**Text section:**
--- Begin ---

Collaborators and contributors to the web site

Common objectives

In this pages I present the colleagues entomologists who are participating, according their competences and interest, in the ongoing research projects. The link to a list of their publications is available at the end of each paragraph.

Denis Keith

Denis shares his professional life as a German teacher and a collection manager in the Museum d'Histoire Naturelle of Chartres (France). He has studied scarabs for over ten years and is interested in the Palearctic and Oriental Regions. His current research emphasizes taxonomy, faunistics, and ecology of the Hybosoridae, Glaphyridae, Melolonthidae and Rutelidae. He has conducted many collecting trips to Greece and Turkey. Download publication list.


Marco Uliana

Marco was born not far from Padua in 1980.He is currently a PhD student at the University of Padua and works as entomologist at the Natural History Museum of Venice.He is interested in regional ecology, faunistics and conservation of insects, mainly working on Coleoptera and Lepidoptera but having interest also towards allochtonous species of different orders and on halophilous fauna.In recent years he has been working also on geophilomorph Chilopoda, mainly dealing with taxonomy of asiatic Mecistocephalidae and cohoperating to the development of ChiloBase web catalogue. His current PhD research is on evolution of colour pattern in Coleoptera, with focus on Chrysolina and allied genera (Chrysomelidae). As for scarabs, he is interested in taxonomy, biogeography and ecology of western palearctic non-coprophagous scarabs; his current research is focused on Old World Glaphyridae, and is working towards a comprehensive revision of the species occurrying in the Middle-East. He also has a special interested in ecology and life-history of palearctic cetonids. He is fond of old science-fiction literature and likes devoting spare time to travelling, trekking, breeding insects, carnivorous plants and other unusual creatures. He is also a wildlife photographer, mainly devoted to macrophotography. He published over 40 papers, both scientific and popular. Download publication list.


Pierre-Hubert Tauzin

Pierre-Hubert, born in 1946 and Docteur en Sciences de la Terre (University of Bordeaux I), is a French Geostatistical engineer at the Centre de Geomorphologie Mathemathique de Fontainebleau and is working for the nuclear group AREVA. He is a specialist of the taxonomy and eco-ethology of Palearctic Cetoniinaae since more than 25 years. He studies also other Laparo-scarabs and Pleuro-scarabs, Buprestidae and Cerambycidae. He has published various papers on Geology and Geostatistics and 48 notes on Insects, particularly on Cetoniinae. Download publication list.

--- End ---

**Written tasks:**
[a] In the contributors page, at which museum does Marco Uliana work as an entomologist?
[b] Say whether each statement agrees with the contributors page: (i) Denis Keith works as a German teacher. (ii) Pierre-Hubert Tauzin was born in 1950. (iii) Marco Uliana has published over 40 papers.
[c] Extend the contributors page, starting after its last sentence.

**Provided data:**

--- Begin ---

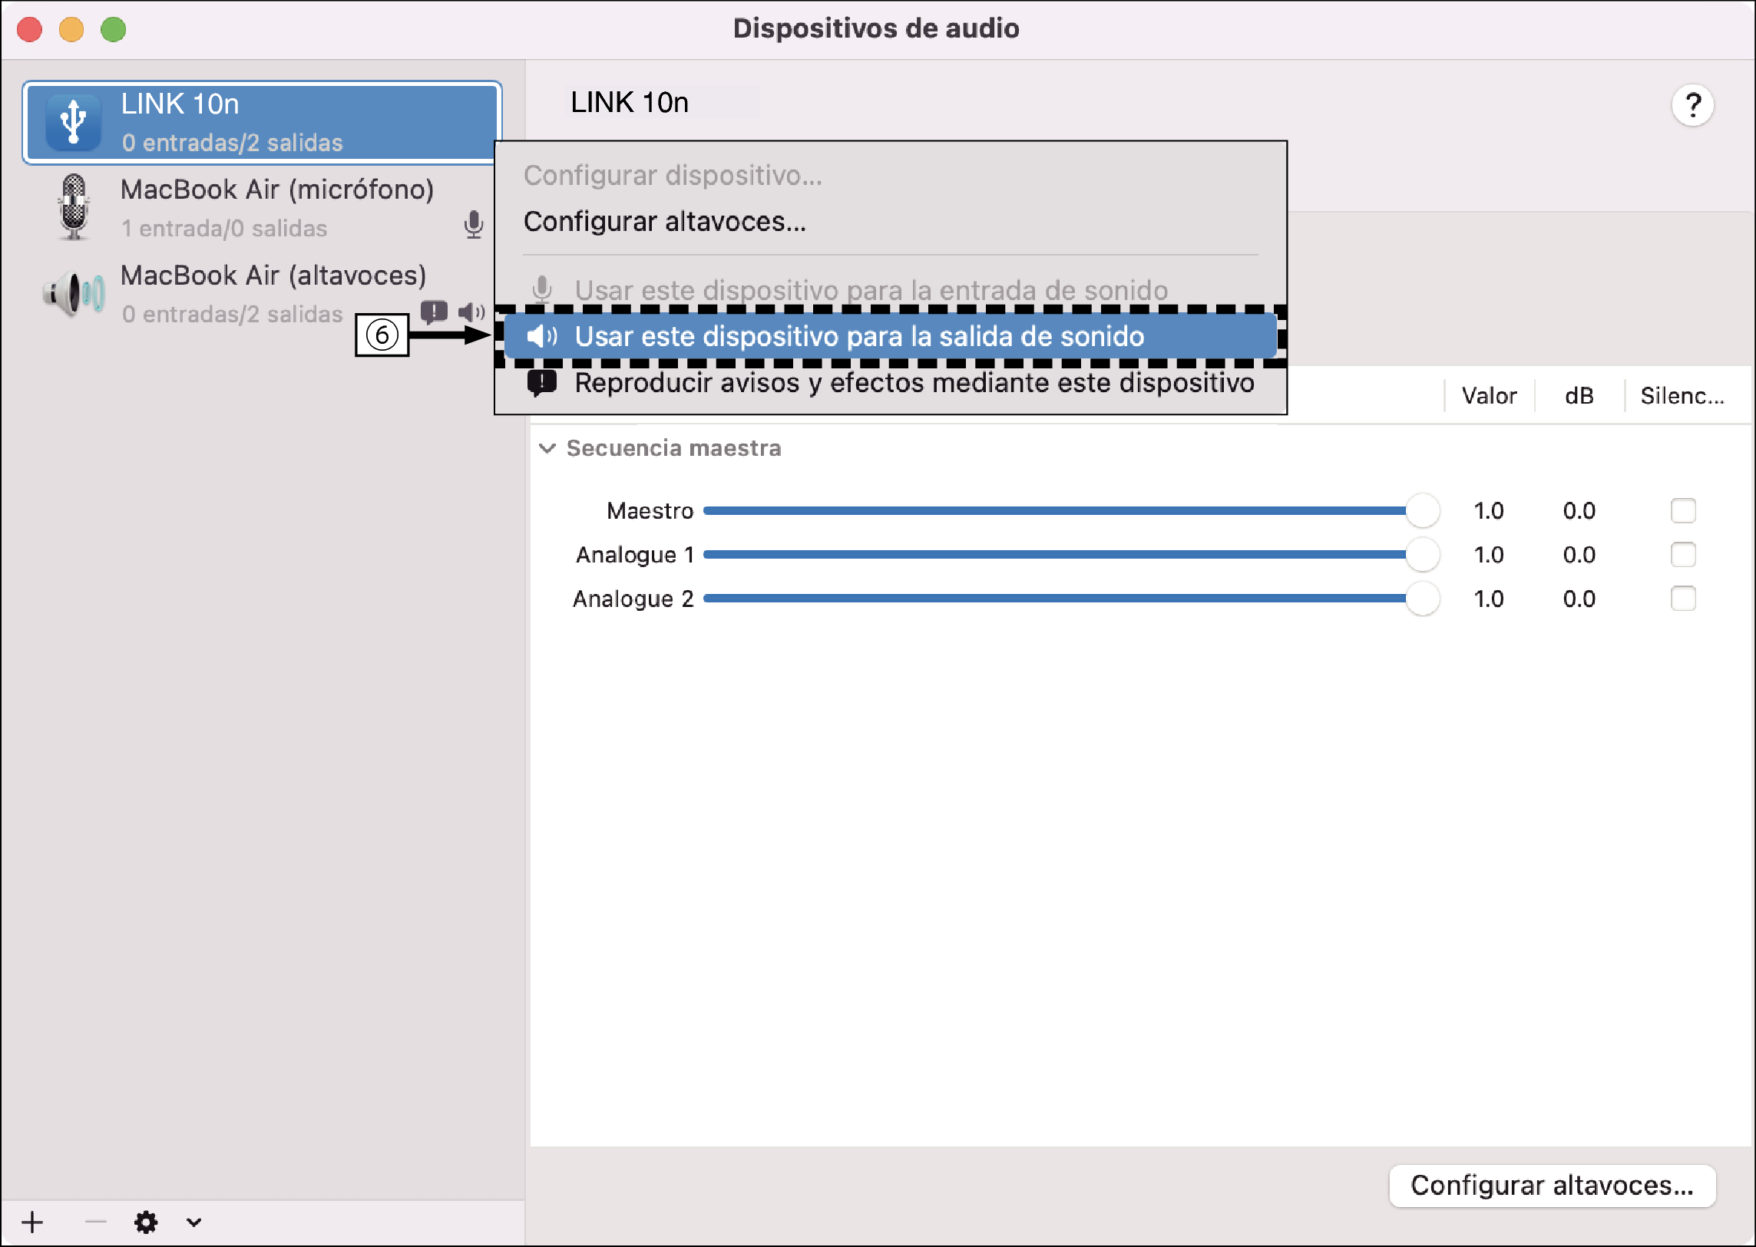Collapse the Secuencia maestra section
The height and width of the screenshot is (1247, 1756).
pos(547,448)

--- End ---

**Expected outputs:**
[a] The Natural History Museum of Venice.

[b]
(i) Yes: "as a German teacher"
(ii) No: "born in 1946"
(iii) Yes: "He published over 40 papers"

[c]
Giovanni Dellacasa

Giovanni was born in 1936 in Genoa, Italy, where he spent most of his life and still lives after retirement in 1995 from a position as bank manager. He began his entomological studies in 1950 and soon decided to concentrate on Scarabaeoidea with special emphasis on Aphodiidae. His present interests include the taxonomy of Palearctic Aphodiinae. He has been member of the Societa Entomologica Italiana since 1963 and in 1986 became administrator of it. He is also Honorary Curator at the "Museo di Storia naturale e del Territorio" of Pisa University. Access publication list.


Marco Dellacasa

Marco was born in Genoa, Italy in 1968. He has been involved in the study of scarabs since his childhood, and in 1987 won the award "Giovanni Binaghi" of the Societa Entomologica Italiana with his paper entitled, "Contribution to a world-wide Catalogue of Aegialiidae, Aphodiidae, Aulonocnemidae, Termitotrogidae. (Part I)" (see list). In 1995 he obtained a degree in Agricultural Sciences at the University of Pisa with a graduation thesis about dung beetles and the managment of pastures in the San Rossore Natural Park (Pisa). In 1998 he was appointed Curator of Entomology at the "Museo di Storia Naturale e del Territorio" of Pisa University in Calci (Pisa). He has conducted field research in various parts of the world: Corsica, Greece, Turkey, Oman, and Mexico. His current research includes the systematics of Aphodiinae, particularly the fauna of the Mexican Transition Zone and also South America. Access publication list.


Stefano Ziani

Stefano was born not far from Verona, Northern Italy in 1959. He is a teacher of physical education and he devotes his spare time to scarabs and guitar playing and, of course, to his beloved wife Roberta. He has been studying the "Laparostict" Scarabaeoidea for many years and in 1995 completed a catalogue of the dung beetle fauna of his region (Romagna, Italy), which won the "Zangheri Prize" as outstanding paper about the local natural history. He has recently focused on the dung beetle fauna of Middle East, where he has traveled to most of the countries in the area (Turkey, Lebanon, Iran, Syria, Jordan, Cyprus and Egypt) and collected new data on the dung beetle fauna occurring there. Presently he is involved in taxonomic research about poorly known Middle-Eastern Aphodiini and Onthophagini, especially those living in mammals' nests, as well as in solving some related nomenclatural problems Access publication list.


Dirk Ahrens

Dirk' research interests are evolution, phylogeny, and biogeography of melolonthine scarab beetles as well as faunistics and ecological problems of Scarabaeoidea. He is currently working on the taxonomy and systematics of Asian and South African Sericinae, with special emphasis on the Indian and Indochinese subregion. Access publication list.


Oz Rittner

Oz was born in Israel on 25/3/75. He is working at Natural History Museum of Tel Aviv. He is also engaged in lecturing to group of interest and Macro Photography of insects. He has good experience in collecting insects in Israel and Argentina (his wife Ludmille is from there) expecially Butterflies. Recently he become more and more interested in Scarabaeoidea with focus on Glaphyridae for which is planning a faunistic revision of Israel species and he is contributing to different studies to clarify systematic problems in Scarabaeidae of Israel. Among his other intrests he loves cultivating Bromeliaceae.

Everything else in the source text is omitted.